Material shown below:
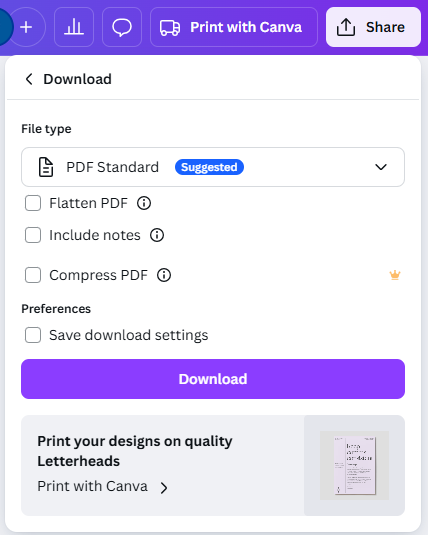Screen dimensions: 428x535
Task: Click the Suggested badge
Action: pos(209,167)
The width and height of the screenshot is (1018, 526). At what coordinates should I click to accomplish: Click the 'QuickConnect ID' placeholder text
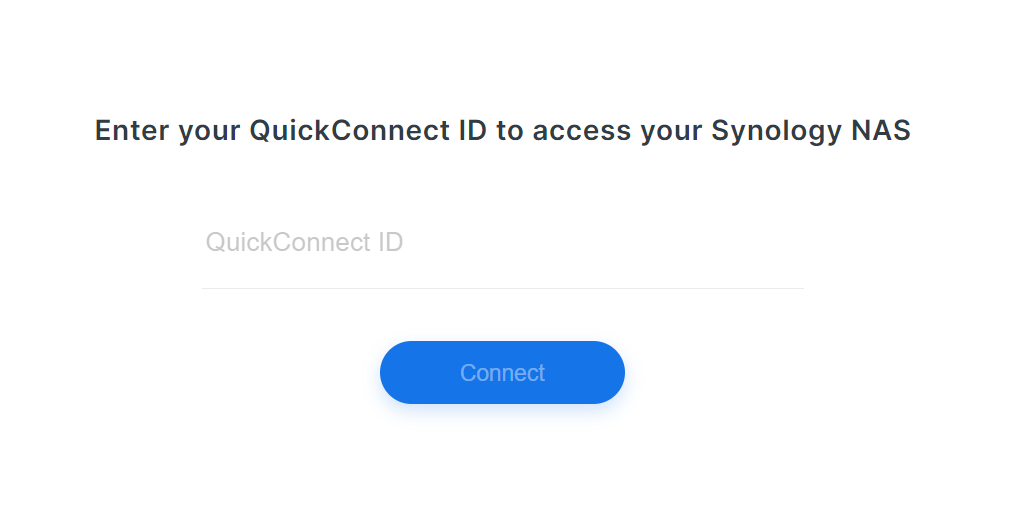click(304, 242)

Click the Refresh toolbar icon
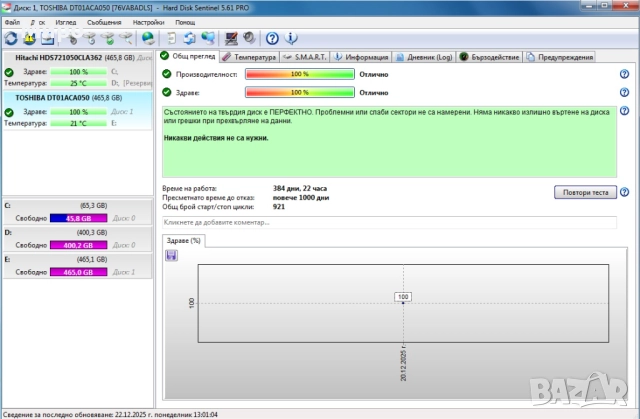(x=11, y=39)
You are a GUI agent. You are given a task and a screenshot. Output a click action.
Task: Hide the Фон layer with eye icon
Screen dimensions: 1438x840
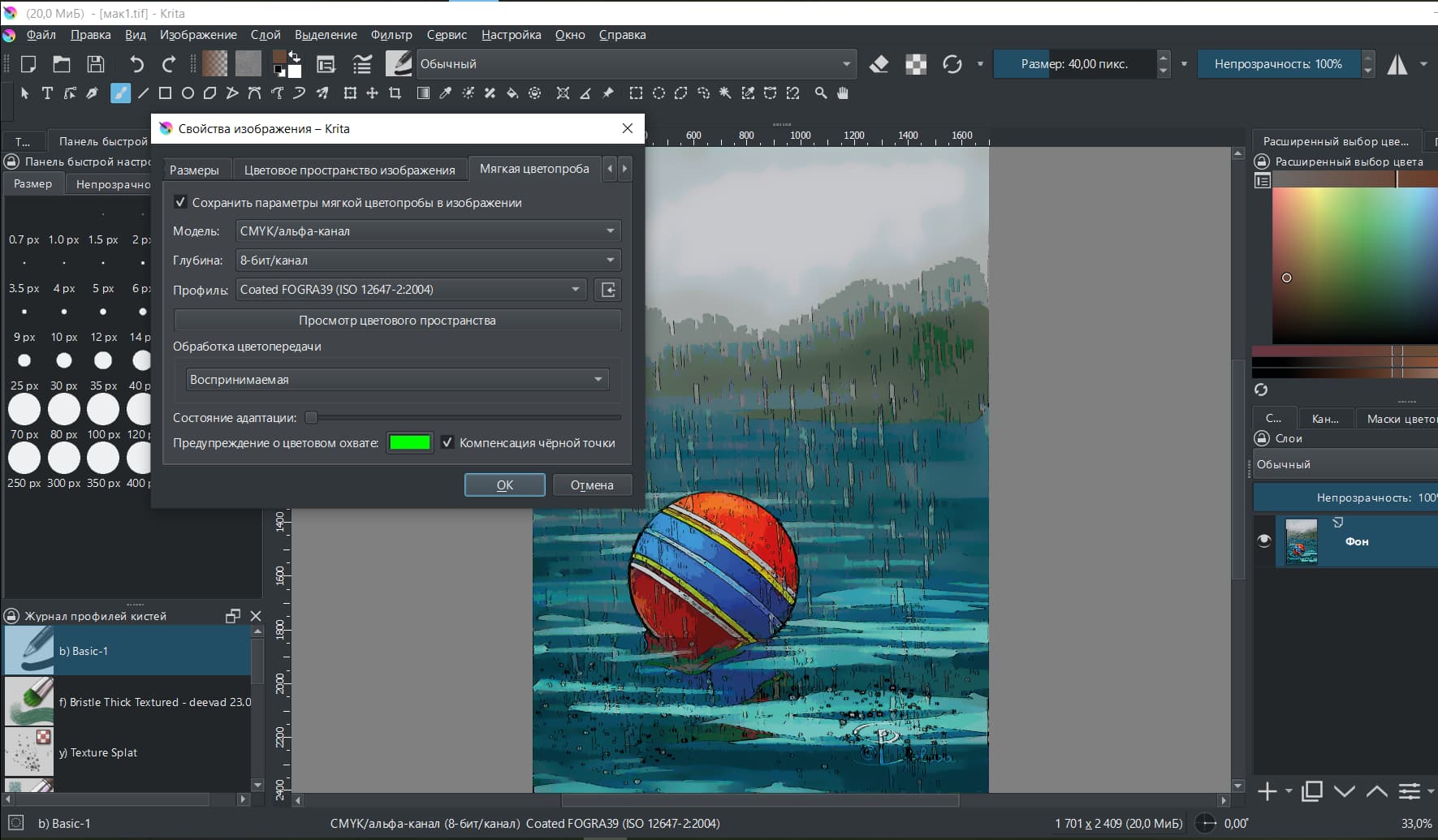1263,541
End of Material shown.
**Aim of the exercise:** The lines from the one containing "Task: Hide the Фон layer with eye icon" through the last line above are to be repeated exactly, and only those. Any pictures must be left out.

**Exercise output:**
Task: Hide the Фон layer with eye icon
Screen dimensions: 1438x840
1263,541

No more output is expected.